So I was reading their respective reports and, of course, their conclusions were similar, as they should be. What was interesting was that 2018 ended at almost the same sales dollars as they had in 2017, just down by just 3%. It was the allocation of those $21.3 billion spent on commercial real estate and land that was the real story.

Toronto skyline, image by Forum contributor Jasonzed

For example, residential lot sales showed a 157% sales gain over 2017 while apartment buildings saw a 60% increase in sales volumes over the past 12 months. So if these sectors soared and the dollar value of sales was down by 3%, who were the losers? It turns out that it wasn’t a great year for commercial land, which saw a drop of 13% and high rise land sites saw investors spend 8% less than they did in 2017. Meanwhile, office building sales and industrial buildings saw similar sales volumes, trading at slightly higher dollar values while retail properties were down $5 million from the year before, a drop in the bucket.

My takeaways – apartments are hot, we have no vacancy in this sector and, despite a rash of new product under construction, they can’t arrive soon enough. Even when they do start dotting our skyline, they won’t make a dent in the vacancy rates so you’re safe in buying existing product. In addition, the apartment sector, with the exception of a few major players, has been in the control of many mom and pop owners. These owners have hit a perfect storm as they enter their retirement years. They have pension funds, REITs and large private corporations lined up for every morsel that falls off the table. And these buyers are paying sub 3% cap rates for the opportunity to get a pat on the head from the vendor. Given the expected immigration growth, these people will need a place to live so how can you go wrong buying this product?

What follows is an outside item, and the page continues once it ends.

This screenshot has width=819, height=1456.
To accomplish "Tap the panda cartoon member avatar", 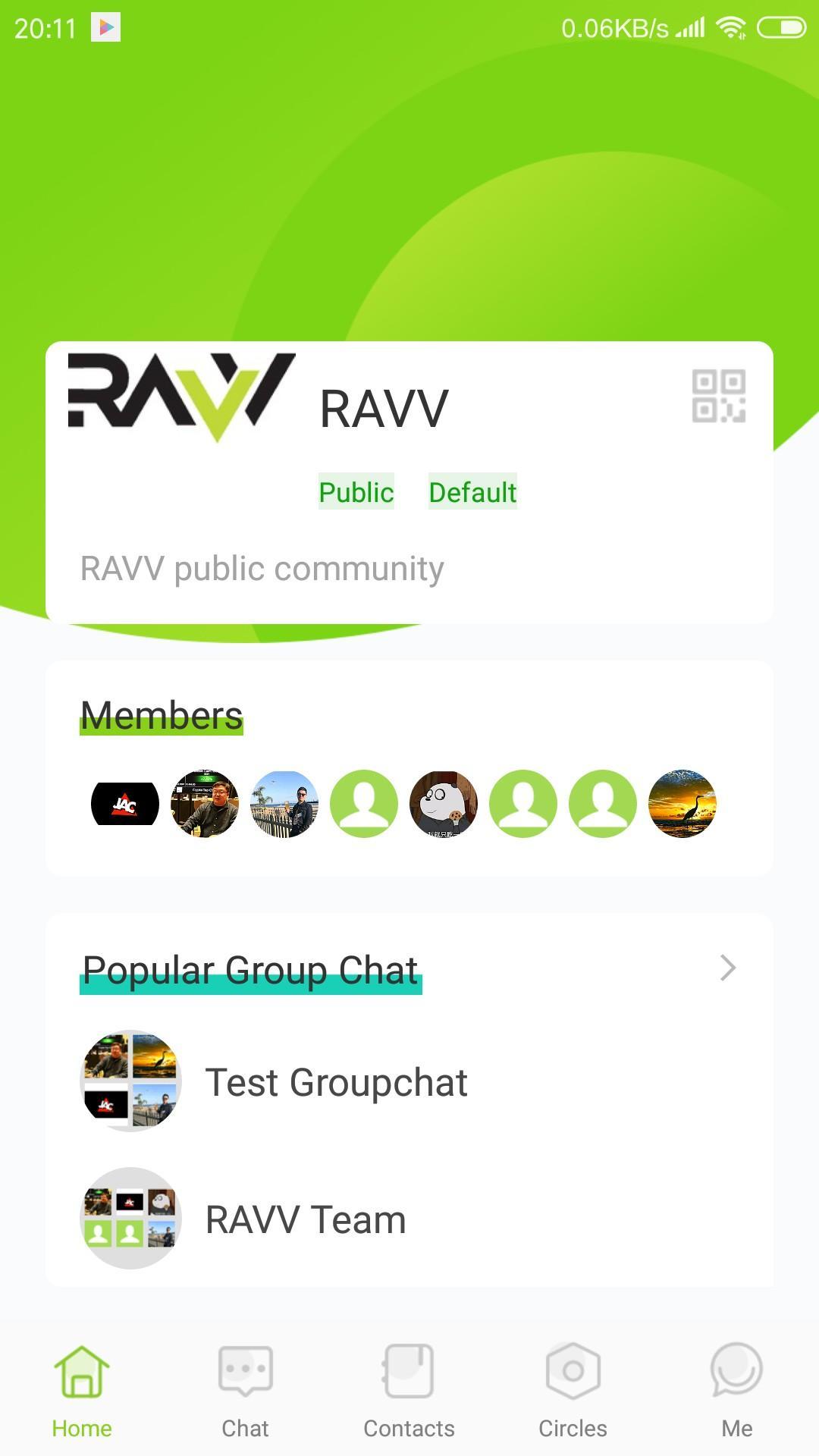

What also props the numbers up has been the rapid growth in overall values. So the real takeaway from the year should be lower sales volumes. I don’t have the numbers but I reported many times in 2018 how an office building that sold in, say, 2017 for $30 million ended up trading in 2018 for $60 million. These were not anomalies; there is no shortage of similar transactions that I could pull up on my computer to prove the point. It is this rapid appreciation in values that market participants should be watching. There has to be a ceiling at which point investors say it’s too rich for their blood. In fact, that’s the response that I get with most of the off-market properties that I find for my clients. But what is overpriced for one is in the sweet spot for another.

What keeps this market humming is the creativity that investors have used to make a dollar. If you look at some of the projects presented on this site, you will see the resourcefulness that developers have used to put 50 storeys on a postage stamp sized site or to take an assembly populated with heritage properties and to skillfully integrate them into mixed-use developments. This creativity continues as all levels of government continue to put a stick in the wheel with such requirements as replacement of rental apartments and office space in new developments, increased development fees, replacing the OMB with LPAT, mortgage stress tests and one of the longest approval processes in the world. It’s as if developers are taunting municipalities to keep trying to shut them down. How we haven’t had a complete implosion in our real estate market given the stresses that developers and investors are under is beyond me. Thankfully an influx of new Torontonians and a job market that doesn’t abate has, I believe, stemmed the fall of our market.